(Recorded information Opens)

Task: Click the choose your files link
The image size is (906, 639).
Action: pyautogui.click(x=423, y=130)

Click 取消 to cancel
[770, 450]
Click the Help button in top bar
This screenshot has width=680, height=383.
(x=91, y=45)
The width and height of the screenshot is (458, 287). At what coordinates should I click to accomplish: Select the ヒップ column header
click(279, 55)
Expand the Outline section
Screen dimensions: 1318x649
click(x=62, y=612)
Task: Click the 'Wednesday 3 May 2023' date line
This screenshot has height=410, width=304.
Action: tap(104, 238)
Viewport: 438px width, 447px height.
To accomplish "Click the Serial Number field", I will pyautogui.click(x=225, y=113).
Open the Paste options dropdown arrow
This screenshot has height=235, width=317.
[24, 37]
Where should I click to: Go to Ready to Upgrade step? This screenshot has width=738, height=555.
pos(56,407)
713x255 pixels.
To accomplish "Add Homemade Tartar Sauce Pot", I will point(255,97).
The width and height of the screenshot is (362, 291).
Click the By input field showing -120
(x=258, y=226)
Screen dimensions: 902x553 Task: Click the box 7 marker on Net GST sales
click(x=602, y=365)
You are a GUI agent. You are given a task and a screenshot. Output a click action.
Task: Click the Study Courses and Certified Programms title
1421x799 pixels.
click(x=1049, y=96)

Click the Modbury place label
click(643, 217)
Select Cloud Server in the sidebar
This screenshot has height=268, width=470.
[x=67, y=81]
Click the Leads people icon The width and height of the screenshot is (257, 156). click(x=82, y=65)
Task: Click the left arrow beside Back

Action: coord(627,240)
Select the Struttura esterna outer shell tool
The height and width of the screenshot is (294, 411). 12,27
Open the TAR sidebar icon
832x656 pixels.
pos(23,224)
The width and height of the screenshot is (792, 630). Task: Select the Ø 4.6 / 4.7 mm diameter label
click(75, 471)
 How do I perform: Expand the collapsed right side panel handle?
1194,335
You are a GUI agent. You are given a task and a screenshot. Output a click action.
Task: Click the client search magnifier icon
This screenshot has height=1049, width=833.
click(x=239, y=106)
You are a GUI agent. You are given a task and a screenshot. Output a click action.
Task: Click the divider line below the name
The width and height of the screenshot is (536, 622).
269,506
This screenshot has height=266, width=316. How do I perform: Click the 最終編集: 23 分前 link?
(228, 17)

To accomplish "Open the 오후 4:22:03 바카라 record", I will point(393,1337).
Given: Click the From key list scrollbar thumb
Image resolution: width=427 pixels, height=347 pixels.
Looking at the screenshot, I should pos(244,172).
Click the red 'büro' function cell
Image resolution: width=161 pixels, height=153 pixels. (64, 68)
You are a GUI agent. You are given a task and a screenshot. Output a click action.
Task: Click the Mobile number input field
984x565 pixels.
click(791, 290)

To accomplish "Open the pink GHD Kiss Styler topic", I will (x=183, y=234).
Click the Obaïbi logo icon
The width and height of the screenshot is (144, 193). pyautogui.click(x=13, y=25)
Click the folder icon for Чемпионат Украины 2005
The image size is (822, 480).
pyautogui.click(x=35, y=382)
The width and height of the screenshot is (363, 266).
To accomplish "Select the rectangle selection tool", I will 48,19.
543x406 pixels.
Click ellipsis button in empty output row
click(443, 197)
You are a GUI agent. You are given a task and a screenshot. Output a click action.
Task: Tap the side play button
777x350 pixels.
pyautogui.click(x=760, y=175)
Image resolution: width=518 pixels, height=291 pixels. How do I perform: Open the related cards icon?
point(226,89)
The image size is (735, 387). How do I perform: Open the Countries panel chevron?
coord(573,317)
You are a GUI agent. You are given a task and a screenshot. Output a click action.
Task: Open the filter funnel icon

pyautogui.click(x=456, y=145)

(Recorded information Closes)

Task item
Return the lines from the one containing "The width and height of the screenshot is (363, 266)." through the last line of the records. Include both ends and nothing else.

Response area
The width and height of the screenshot is (363, 266).
To accomplish "Select the rectangle selection tool", I will 48,19.
543x406 pixels.
Click ellipsis button in empty output row
click(443, 197)
You are a GUI agent. You are given a task and a screenshot. Output a click action.
Task: Tap the side play button
777x350 pixels.
pyautogui.click(x=760, y=175)
Image resolution: width=518 pixels, height=291 pixels. How do I perform: Open the related cards icon?
point(226,89)
The image size is (735, 387). How do I perform: Open the Countries panel chevron?
coord(573,317)
You are a GUI agent. You are given a task and a screenshot. Output a click action.
Task: Open the filter funnel icon

pyautogui.click(x=456, y=145)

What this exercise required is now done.